Diario Judío México - The estranged wife of R. Allen Stanford asked a judge to join the regulatory lawsuit accusing the Texas financier of running an $8 billion Ponzi scheme.
Susan Stanford, who filed for divorce in November 2007, has the right to protect her half-interest in Stanford’s personal and corporate assets under Texas community-property laws, her lawyer said in a filing yesterday in Dallas federal court.
“She has done nothing wrong and, before her presumed interest in the property is sold off without due process of law, Susan Stanford is legally entitled to a seat at the table and the right to be heard,” wrote her lawyer, Joe Kendall.
The U.S. Securities and Exchange Commission sued Allen Stanford, two associates and three of his companies on Feb. 17, accusing them of defrauding investors through the sale of certificates of deposit by Antigua-based Stanford International Bank Ltd.
U.S. District Judge David Godbey in Dallas froze all of Stanford’s corporate and personal assets pending the outcome of the SEC case and placed them under the control of receiver Ralph Janvey. The receiver has been closing corporate offices and seeking court permission to liquidate real-estate holdings of the Stanford Financial Group of companies, of which Allen Stanford is sole shareholder.

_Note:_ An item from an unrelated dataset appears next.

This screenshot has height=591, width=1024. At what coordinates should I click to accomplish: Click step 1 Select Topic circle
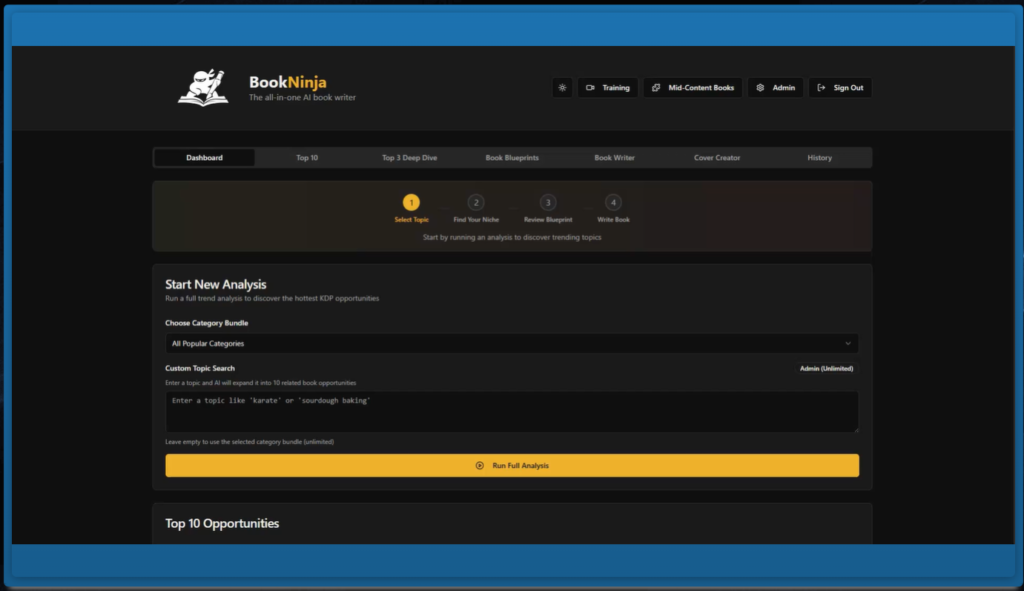coord(411,202)
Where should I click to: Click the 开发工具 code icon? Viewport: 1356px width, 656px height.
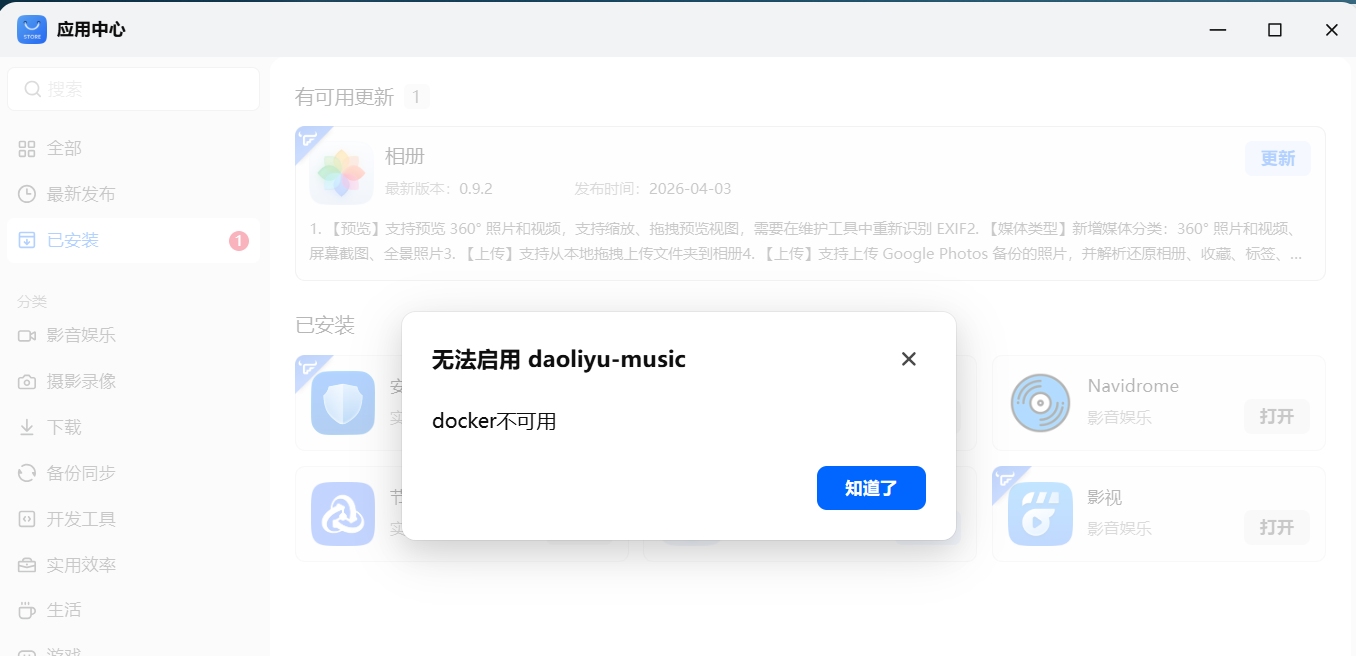(27, 519)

Stanford, 59, has denied all wrongdoing and is fighting the receiver’s seizure of his assets. He was ranked 605th on Forbes magazine’s 2008 list of the world’s richest people, with an estimated net worth of $2 billion.
“All of the property being rounded up by the receiver, regardless of whether held by Allen Stanford or one of his wholly owned entities, was acquired during his 33-plus-year marriage to Susan Stanford and is, in fact, community property,” Kendall said. Under Texas law, “she is presumed to own one-half of all of this property,” he said.
Dick DeGuerin, Stanford’s criminal-defense lawyer, and Jacks C. Nickens, his civil lawyer, didn’t immediately respond to requests for comment.
“This lawsuit is not the place to sort out their matrimonial woes,” said Jeffrey Tillotson, a lawyer for Stanford’s co-defendant, Laura Pendergest-Holt, chief investment officer of Stanford Group..
Kevin Callahan, an SEC spokesman, declined to comment. Janvey’s spokeswoman, Nancy Sims, didn’t immediately respond to a request for comment.
Separated 10 Years
Stanford told Bloomberg News in an April 21 interview that he’s been separated from Susan for 10 years and the couple has an adult daughter together. He said he has six children, ages 12 to 26, and he is presently engaged to the woman with whom he’s living.
In January 2008, a Texas judge ordered Allen Stanford to pay Susan Stanford temporary spousal support of $100,000 a month. The judge also gave Susan Stanford free use of her estranged husband’s corporate jets, yacht and an estate in Antigua, according to court records.
She was also given use of a 7,000-square-foot Houston mansion valued at $2.5 million, a 2,803-square-foot high-rise condominium unit valued at $1.3 million, two Mercedes and a 1998 Porsche Boxster sports car.
Allen Stanford got the rights to the couple’s house in St. Croix and all motor vehicles in his possession, the filings show.
Stanford hasn’t been able to pay any of his estranged wife’s bills or provide court-ordered support since his assets were seized in February, said his divorce lawyer, J.D. Bucky Allshouse, in a phone interview yesterday. “He has no access to any funds because the SEC froze all of it,” Allshouse said.
“It may be good news or bad news for her” if Susan Stanford is allowed to intervene in the SEC case, he said. “The SEC can say, ‘You’re a party to the suit now, so show us all your records.'”
The case is SEC v. Stanford International Bank, 3:09-cv-00298-N, U.S. District Court, Northern District of Texas (Dallas).